→ The task: The data beneath this task is to be duplicated exactly, in its entirety.

→ Input data:
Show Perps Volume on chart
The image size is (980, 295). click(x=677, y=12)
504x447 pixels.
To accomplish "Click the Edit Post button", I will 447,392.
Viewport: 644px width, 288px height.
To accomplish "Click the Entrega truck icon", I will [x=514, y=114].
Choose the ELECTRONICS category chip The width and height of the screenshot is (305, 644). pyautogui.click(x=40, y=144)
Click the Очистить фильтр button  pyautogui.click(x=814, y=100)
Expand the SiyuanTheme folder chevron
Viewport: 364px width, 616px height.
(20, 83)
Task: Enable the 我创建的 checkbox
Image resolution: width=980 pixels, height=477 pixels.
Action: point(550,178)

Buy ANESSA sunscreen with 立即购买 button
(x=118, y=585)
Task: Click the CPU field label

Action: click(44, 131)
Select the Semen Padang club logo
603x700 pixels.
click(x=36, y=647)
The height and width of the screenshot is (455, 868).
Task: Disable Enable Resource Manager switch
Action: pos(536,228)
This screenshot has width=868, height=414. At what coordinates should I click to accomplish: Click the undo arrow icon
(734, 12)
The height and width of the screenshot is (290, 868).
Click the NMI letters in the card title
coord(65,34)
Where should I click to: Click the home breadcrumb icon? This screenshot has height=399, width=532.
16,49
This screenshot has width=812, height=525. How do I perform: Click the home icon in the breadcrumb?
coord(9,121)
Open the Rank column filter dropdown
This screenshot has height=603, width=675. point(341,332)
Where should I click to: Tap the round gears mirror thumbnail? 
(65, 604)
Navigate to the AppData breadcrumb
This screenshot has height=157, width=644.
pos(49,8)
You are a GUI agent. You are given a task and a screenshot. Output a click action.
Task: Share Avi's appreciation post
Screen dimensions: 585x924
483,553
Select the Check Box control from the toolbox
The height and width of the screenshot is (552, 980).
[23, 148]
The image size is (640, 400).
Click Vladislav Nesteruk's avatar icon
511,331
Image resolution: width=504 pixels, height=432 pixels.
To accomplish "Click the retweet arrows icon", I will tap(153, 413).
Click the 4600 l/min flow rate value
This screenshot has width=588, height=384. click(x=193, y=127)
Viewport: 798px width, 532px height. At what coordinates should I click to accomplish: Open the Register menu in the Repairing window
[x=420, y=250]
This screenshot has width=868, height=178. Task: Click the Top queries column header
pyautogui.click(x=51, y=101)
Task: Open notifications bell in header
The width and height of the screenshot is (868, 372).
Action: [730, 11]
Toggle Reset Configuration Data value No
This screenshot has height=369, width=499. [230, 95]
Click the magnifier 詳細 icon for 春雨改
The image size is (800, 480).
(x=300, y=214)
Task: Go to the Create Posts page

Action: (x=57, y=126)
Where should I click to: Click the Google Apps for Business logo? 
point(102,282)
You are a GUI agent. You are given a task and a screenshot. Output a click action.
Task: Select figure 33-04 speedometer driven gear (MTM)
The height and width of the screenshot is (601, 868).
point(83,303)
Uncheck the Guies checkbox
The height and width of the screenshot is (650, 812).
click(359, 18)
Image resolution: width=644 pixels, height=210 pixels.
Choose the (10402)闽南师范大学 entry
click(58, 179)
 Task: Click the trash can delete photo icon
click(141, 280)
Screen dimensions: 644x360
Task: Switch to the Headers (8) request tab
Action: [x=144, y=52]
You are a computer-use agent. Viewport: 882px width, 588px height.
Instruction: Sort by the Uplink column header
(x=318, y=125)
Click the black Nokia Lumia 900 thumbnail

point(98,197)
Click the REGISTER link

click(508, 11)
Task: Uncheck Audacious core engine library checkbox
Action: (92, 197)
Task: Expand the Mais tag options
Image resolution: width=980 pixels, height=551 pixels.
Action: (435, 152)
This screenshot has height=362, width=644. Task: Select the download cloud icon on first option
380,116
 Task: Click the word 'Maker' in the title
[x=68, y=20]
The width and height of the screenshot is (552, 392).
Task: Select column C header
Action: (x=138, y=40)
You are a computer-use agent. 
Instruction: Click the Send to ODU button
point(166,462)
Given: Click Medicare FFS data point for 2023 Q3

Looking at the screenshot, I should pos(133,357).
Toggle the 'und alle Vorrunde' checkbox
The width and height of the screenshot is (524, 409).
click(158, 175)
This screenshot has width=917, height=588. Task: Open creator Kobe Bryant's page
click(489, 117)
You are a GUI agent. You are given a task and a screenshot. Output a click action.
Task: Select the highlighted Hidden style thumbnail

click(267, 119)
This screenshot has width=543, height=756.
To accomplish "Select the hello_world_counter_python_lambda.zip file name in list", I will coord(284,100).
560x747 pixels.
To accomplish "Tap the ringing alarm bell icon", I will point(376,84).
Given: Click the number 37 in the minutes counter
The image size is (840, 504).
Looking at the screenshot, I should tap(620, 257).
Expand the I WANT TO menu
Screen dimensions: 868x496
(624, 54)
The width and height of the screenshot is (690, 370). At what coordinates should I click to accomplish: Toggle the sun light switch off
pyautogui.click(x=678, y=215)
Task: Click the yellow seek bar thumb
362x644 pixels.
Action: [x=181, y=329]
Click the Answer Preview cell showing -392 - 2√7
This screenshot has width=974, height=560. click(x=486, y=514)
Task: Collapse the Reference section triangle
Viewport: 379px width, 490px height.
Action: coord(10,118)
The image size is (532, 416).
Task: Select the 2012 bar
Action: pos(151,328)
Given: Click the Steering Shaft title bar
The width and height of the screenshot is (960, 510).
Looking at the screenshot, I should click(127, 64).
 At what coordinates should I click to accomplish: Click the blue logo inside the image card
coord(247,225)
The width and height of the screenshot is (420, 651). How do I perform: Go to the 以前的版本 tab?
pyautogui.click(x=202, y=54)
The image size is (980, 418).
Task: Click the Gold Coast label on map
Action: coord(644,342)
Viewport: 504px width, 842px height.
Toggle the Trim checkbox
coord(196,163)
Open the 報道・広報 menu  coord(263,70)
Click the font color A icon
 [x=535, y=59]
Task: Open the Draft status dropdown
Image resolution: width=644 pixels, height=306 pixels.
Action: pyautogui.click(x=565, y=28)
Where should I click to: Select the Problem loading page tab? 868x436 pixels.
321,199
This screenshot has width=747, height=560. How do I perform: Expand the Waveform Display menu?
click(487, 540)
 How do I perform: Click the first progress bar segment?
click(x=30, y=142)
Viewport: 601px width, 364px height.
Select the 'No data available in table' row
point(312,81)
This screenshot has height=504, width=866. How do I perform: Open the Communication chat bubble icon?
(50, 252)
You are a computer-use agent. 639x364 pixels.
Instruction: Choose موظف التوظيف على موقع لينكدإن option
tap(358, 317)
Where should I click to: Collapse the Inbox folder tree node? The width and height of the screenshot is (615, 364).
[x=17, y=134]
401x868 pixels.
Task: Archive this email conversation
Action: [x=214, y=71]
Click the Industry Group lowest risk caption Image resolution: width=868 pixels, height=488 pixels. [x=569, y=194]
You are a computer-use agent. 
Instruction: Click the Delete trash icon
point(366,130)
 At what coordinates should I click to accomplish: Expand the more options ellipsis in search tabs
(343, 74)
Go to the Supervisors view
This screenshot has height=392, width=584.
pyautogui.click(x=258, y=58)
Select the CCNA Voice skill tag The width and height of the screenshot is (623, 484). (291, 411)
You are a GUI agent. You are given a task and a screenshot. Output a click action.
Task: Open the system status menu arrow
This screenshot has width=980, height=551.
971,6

→ Exercise answer:
Show Perps Volume on chart
The image size is (980, 295). click(x=677, y=12)
504x447 pixels.
To accomplish "Click the Edit Post button", I will 447,392.
Viewport: 644px width, 288px height.
To accomplish "Click the Entrega truck icon", I will [x=514, y=114].
Choose the ELECTRONICS category chip The width and height of the screenshot is (305, 644). pyautogui.click(x=40, y=144)
Click the Очистить фильтр button  pyautogui.click(x=814, y=100)
Expand the SiyuanTheme folder chevron
Viewport: 364px width, 616px height.
(20, 83)
Task: Enable the 我创建的 checkbox
Image resolution: width=980 pixels, height=477 pixels.
Action: point(550,178)

Buy ANESSA sunscreen with 立即购买 button
(x=118, y=585)
Task: Click the CPU field label

Action: click(44, 131)
Select the Semen Padang club logo
603x700 pixels.
click(x=36, y=647)
The height and width of the screenshot is (455, 868).
Task: Disable Enable Resource Manager switch
Action: pos(536,228)
This screenshot has width=868, height=414. At what coordinates should I click to accomplish: Click the undo arrow icon
(734, 12)
The height and width of the screenshot is (290, 868).
Click the NMI letters in the card title
coord(65,34)
Where should I click to: Click the home breadcrumb icon? This screenshot has height=399, width=532.
16,49
This screenshot has width=812, height=525. How do I perform: Click the home icon in the breadcrumb?
coord(9,121)
Open the Rank column filter dropdown
This screenshot has height=603, width=675. point(341,332)
Where should I click to: Tap the round gears mirror thumbnail? 
(65, 604)
Navigate to the AppData breadcrumb
This screenshot has height=157, width=644.
pos(49,8)
You are a GUI agent. You are given a task and a screenshot. Output a click action.
Task: Share Avi's appreciation post
Screen dimensions: 585x924
483,553
Select the Check Box control from the toolbox
The height and width of the screenshot is (552, 980).
[23, 148]
The image size is (640, 400).
Click Vladislav Nesteruk's avatar icon
511,331
Image resolution: width=504 pixels, height=432 pixels.
To accomplish "Click the retweet arrows icon", I will tap(153, 413).
Click the 4600 l/min flow rate value
This screenshot has width=588, height=384. click(x=193, y=127)
Viewport: 798px width, 532px height. At what coordinates should I click to accomplish: Open the Register menu in the Repairing window
[x=420, y=250]
This screenshot has width=868, height=178. Task: Click the Top queries column header
pyautogui.click(x=51, y=101)
Task: Open notifications bell in header
The width and height of the screenshot is (868, 372).
Action: [730, 11]
Toggle Reset Configuration Data value No
This screenshot has height=369, width=499. [230, 95]
Click the magnifier 詳細 icon for 春雨改
The image size is (800, 480).
(x=300, y=214)
Task: Go to the Create Posts page

Action: (x=57, y=126)
Where should I click to: Click the Google Apps for Business logo? 
point(102,282)
You are a GUI agent. You are given a task and a screenshot. Output a click action.
Task: Select figure 33-04 speedometer driven gear (MTM)
The height and width of the screenshot is (601, 868).
point(83,303)
Uncheck the Guies checkbox
The height and width of the screenshot is (650, 812).
click(359, 18)
Image resolution: width=644 pixels, height=210 pixels.
Choose the (10402)闽南师范大学 entry
click(58, 179)
 Task: Click the trash can delete photo icon
click(141, 280)
Screen dimensions: 644x360
Task: Switch to the Headers (8) request tab
Action: [x=144, y=52]
You are a computer-use agent. Viewport: 882px width, 588px height.
Instruction: Sort by the Uplink column header
(x=318, y=125)
Click the black Nokia Lumia 900 thumbnail

point(98,197)
Click the REGISTER link

click(508, 11)
Task: Uncheck Audacious core engine library checkbox
Action: (92, 197)
Task: Expand the Mais tag options
Image resolution: width=980 pixels, height=551 pixels.
Action: (435, 152)
This screenshot has height=362, width=644. Task: Select the download cloud icon on first option
380,116
 Task: Click the word 'Maker' in the title
[x=68, y=20]
The width and height of the screenshot is (552, 392).
Task: Select column C header
Action: (x=138, y=40)
You are a computer-use agent. 
Instruction: Click the Send to ODU button
point(166,462)
Given: Click Medicare FFS data point for 2023 Q3

Looking at the screenshot, I should pos(133,357).
Toggle the 'und alle Vorrunde' checkbox
The width and height of the screenshot is (524, 409).
click(158, 175)
This screenshot has width=917, height=588. Task: Open creator Kobe Bryant's page
click(489, 117)
You are a GUI agent. You are given a task and a screenshot. Output a click action.
Task: Select the highlighted Hidden style thumbnail

click(267, 119)
This screenshot has width=543, height=756.
To accomplish "Select the hello_world_counter_python_lambda.zip file name in list", I will coord(284,100).
560x747 pixels.
To accomplish "Tap the ringing alarm bell icon", I will point(376,84).
Given: Click the number 37 in the minutes counter
The image size is (840, 504).
Looking at the screenshot, I should tap(620, 257).
Expand the I WANT TO menu
Screen dimensions: 868x496
(624, 54)
The width and height of the screenshot is (690, 370). At what coordinates should I click to accomplish: Toggle the sun light switch off
pyautogui.click(x=678, y=215)
Task: Click the yellow seek bar thumb
362x644 pixels.
Action: [x=181, y=329]
Click the Answer Preview cell showing -392 - 2√7
This screenshot has width=974, height=560. click(x=486, y=514)
Task: Collapse the Reference section triangle
Viewport: 379px width, 490px height.
Action: coord(10,118)
The image size is (532, 416).
Task: Select the 2012 bar
Action: pos(151,328)
Given: Click the Steering Shaft title bar
The width and height of the screenshot is (960, 510).
Looking at the screenshot, I should click(127, 64).
 At what coordinates should I click to accomplish: Click the blue logo inside the image card
coord(247,225)
The width and height of the screenshot is (420, 651). How do I perform: Go to the 以前的版本 tab?
pyautogui.click(x=202, y=54)
The image size is (980, 418).
Task: Click the Gold Coast label on map
Action: coord(644,342)
Viewport: 504px width, 842px height.
Toggle the Trim checkbox
coord(196,163)
Open the 報道・広報 menu  coord(263,70)
Click the font color A icon
 [x=535, y=59]
Task: Open the Draft status dropdown
Image resolution: width=644 pixels, height=306 pixels.
Action: pyautogui.click(x=565, y=28)
Where should I click to: Select the Problem loading page tab? 868x436 pixels.
321,199
This screenshot has width=747, height=560. How do I perform: Expand the Waveform Display menu?
click(487, 540)
 How do I perform: Click the first progress bar segment?
click(x=30, y=142)
Viewport: 601px width, 364px height.
Select the 'No data available in table' row
point(312,81)
This screenshot has height=504, width=866. How do I perform: Open the Communication chat bubble icon?
(50, 252)
You are a computer-use agent. 639x364 pixels.
Instruction: Choose موظف التوظيف على موقع لينكدإن option
tap(358, 317)
Where should I click to: Collapse the Inbox folder tree node? The width and height of the screenshot is (615, 364).
[x=17, y=134]
401x868 pixels.
Task: Archive this email conversation
Action: [x=214, y=71]
Click the Industry Group lowest risk caption Image resolution: width=868 pixels, height=488 pixels. [x=569, y=194]
You are a computer-use agent. 
Instruction: Click the Delete trash icon
point(366,130)
 At what coordinates should I click to accomplish: Expand the more options ellipsis in search tabs
(343, 74)
Go to the Supervisors view
This screenshot has height=392, width=584.
pyautogui.click(x=258, y=58)
Select the CCNA Voice skill tag The width and height of the screenshot is (623, 484). (291, 411)
You are a GUI agent. You are given a task and a screenshot. Output a click action.
Task: Open the system status menu arrow
This screenshot has width=980, height=551.
971,6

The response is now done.